Task requirements: Search the records below for the line containing "The height and width of the screenshot is (481, 730).". Output that line and all later lines exactly; output nothing else.

(Excerpted records Opens)

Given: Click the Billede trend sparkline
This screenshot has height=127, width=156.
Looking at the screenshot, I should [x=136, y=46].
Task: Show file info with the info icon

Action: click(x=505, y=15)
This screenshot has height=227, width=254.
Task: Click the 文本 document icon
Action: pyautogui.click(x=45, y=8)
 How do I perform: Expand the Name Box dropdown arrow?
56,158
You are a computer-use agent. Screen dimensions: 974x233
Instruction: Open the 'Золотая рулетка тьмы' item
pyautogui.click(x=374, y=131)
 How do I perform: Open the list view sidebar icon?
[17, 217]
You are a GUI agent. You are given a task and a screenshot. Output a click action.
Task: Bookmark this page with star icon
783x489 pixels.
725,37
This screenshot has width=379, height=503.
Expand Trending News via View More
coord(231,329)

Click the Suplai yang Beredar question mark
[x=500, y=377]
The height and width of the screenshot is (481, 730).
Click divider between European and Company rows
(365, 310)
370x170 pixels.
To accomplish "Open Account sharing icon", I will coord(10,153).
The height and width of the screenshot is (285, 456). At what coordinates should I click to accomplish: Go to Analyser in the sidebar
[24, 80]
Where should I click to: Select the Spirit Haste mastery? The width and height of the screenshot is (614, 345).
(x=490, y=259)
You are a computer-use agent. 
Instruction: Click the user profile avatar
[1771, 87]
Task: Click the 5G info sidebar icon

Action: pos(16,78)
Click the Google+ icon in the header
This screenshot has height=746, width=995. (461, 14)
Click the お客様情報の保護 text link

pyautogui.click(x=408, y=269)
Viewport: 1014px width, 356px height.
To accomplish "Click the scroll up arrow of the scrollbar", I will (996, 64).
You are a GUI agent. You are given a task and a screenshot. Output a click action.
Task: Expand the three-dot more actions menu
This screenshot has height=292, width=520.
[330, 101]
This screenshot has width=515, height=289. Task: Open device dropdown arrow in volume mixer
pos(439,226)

(Excerpted records Closes)

Answer space:
The height and width of the screenshot is (481, 730).
Click divider between European and Company rows
(365, 310)
370x170 pixels.
To accomplish "Open Account sharing icon", I will coord(10,153).
The height and width of the screenshot is (285, 456). At what coordinates should I click to accomplish: Go to Analyser in the sidebar
[24, 80]
Where should I click to: Select the Spirit Haste mastery? The width and height of the screenshot is (614, 345).
(x=490, y=259)
You are a computer-use agent. 
Instruction: Click the user profile avatar
[1771, 87]
Task: Click the 5G info sidebar icon

Action: pos(16,78)
Click the Google+ icon in the header
This screenshot has height=746, width=995. (461, 14)
Click the お客様情報の保護 text link

pyautogui.click(x=408, y=269)
Viewport: 1014px width, 356px height.
To accomplish "Click the scroll up arrow of the scrollbar", I will (996, 64).
You are a GUI agent. You are given a task and a screenshot. Output a click action.
Task: Expand the three-dot more actions menu
This screenshot has height=292, width=520.
[330, 101]
This screenshot has width=515, height=289. Task: Open device dropdown arrow in volume mixer
pos(439,226)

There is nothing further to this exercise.